Chapter 5. Common mistakes, problems and anti-patterns

Table of Contents

Violating the javax.activation.DataSource contract
Issues that magically disappear
The OM-inside-OMDataSource anti-pattern
Weak version
Strong version

This chapter presents some of the common mistakes and problems people face when writing code using Axiom, as well as anti-patterns that should be avoided.

Violating the javax.activation.DataSource contract

When working with binary (base64) content, it is sometimes necessary to write a custom DataSource implementation to wrap binary data that is available in a different form (and for which Axiom or the Java Activation Framework has no out-of-the-box data source implementation). Data sources are also sometimes (but less frequently) used in conjunction with OMSourcedElement and OMDataSource.

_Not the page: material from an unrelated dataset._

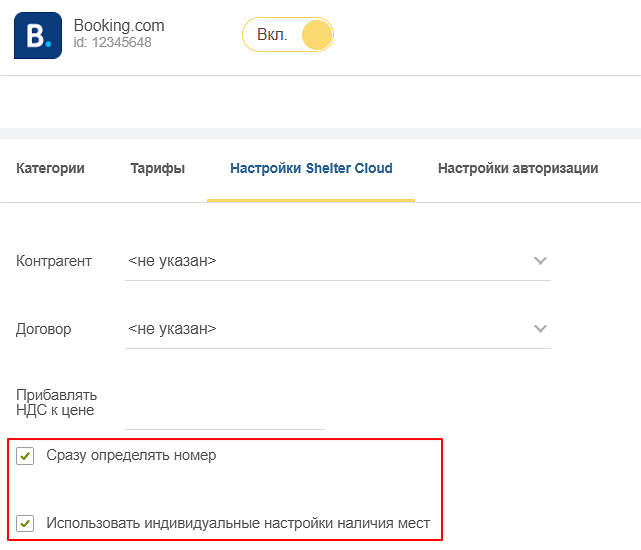This screenshot has height=550, width=641.
Task: Open the Договор <не указан> selection field
Action: (338, 329)
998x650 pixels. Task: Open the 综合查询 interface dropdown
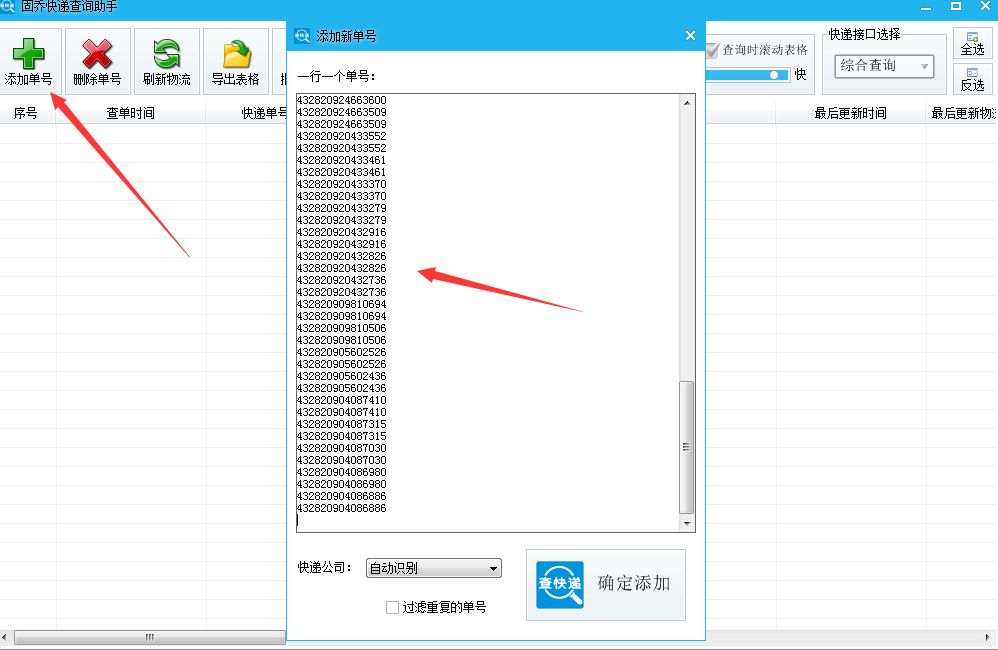tap(885, 65)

The documentation of the DataSource is very clear on the expected behavior of the getInputStream method:

/**
 * This method returns an InputStream representing
 * the data and throws the appropriate exception if it can
 * not do so. Note that a new InputStream object must be
 * returned each time this method is called, and the stream must be
 * positioned at the beginning of the data.
 *
 * @return an InputStream
 */
public InputStream getInputStream() throws IOException;

A common mistake is to implement the data source in a way that makes getInputStream destructive. Consider the implementation shown in Example 5.1, “DataSource implementation that violates the interface contract”[2]. It is clear that this data source can only be read once and that any subsequent call to getInputStream will return an already closed input stream.

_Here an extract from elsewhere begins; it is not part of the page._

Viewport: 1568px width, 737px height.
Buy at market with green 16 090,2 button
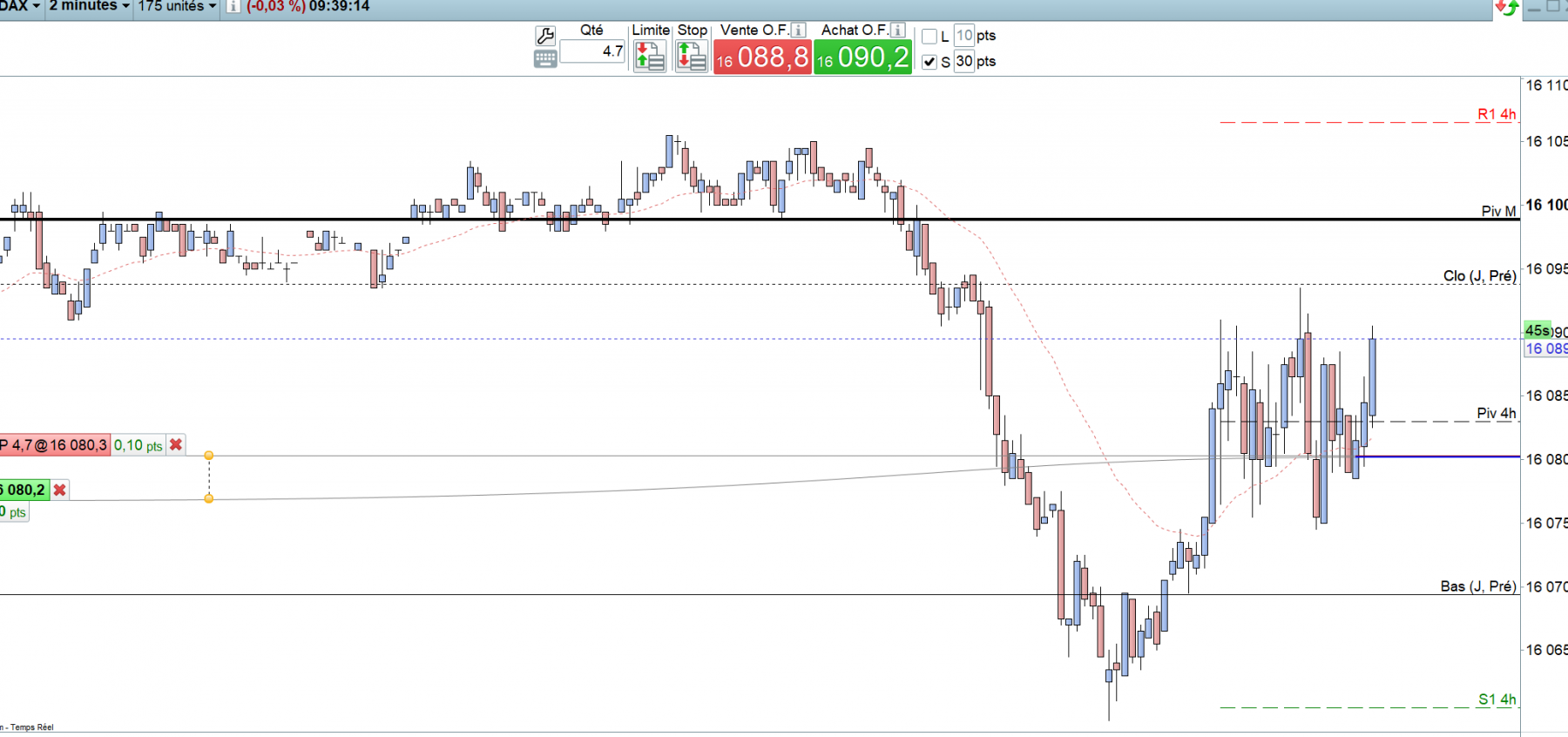[x=862, y=57]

Example 5.1. DataSource implementation that violates the interface contract

public class InputStreamDataSource implements DataSource {
    private final InputStream is;

    public InputStreamDataSource(InputStream is) {
        this.is = is;
    }

    public String getContentType() {
        return "application/octet-stream";
    }

    public InputStream getInputStream() throws IOException {
        return is;
    }

    public String getName() {
        return null;
    }

    public OutputStream getOutputStream() throws IOException {
        throw new UnsupportedOperationException();
    }
}

What makes this mistake so vicious is that very likely it will not cause problems immediately. The reason is that Axiom is optimized to read the data only when necessary, which in most cases means only once! However, in some cases it is unavoidable to read the data several times. When that happens, the broken DataSource implementation will cause problems that may be extremely hard to debug.

Imagine for example[3] that the implementation shown above is used to produce an MTOM message. At first this will work without any problems because the data source is read only once when serializing the message. If later on the MTOM threshold feature is enabled, the broken implementation will (in the worst case) cause the corresponding MIME parts to be empty or (in the best case) trigger an I/O error because Axiom attempts to read from an already closed stream. The reason for this is that when an MTOM threshold is set, Axiom reads the data source twice: once to determine if its size exceeds the threshold[4] and once during serialization of the message.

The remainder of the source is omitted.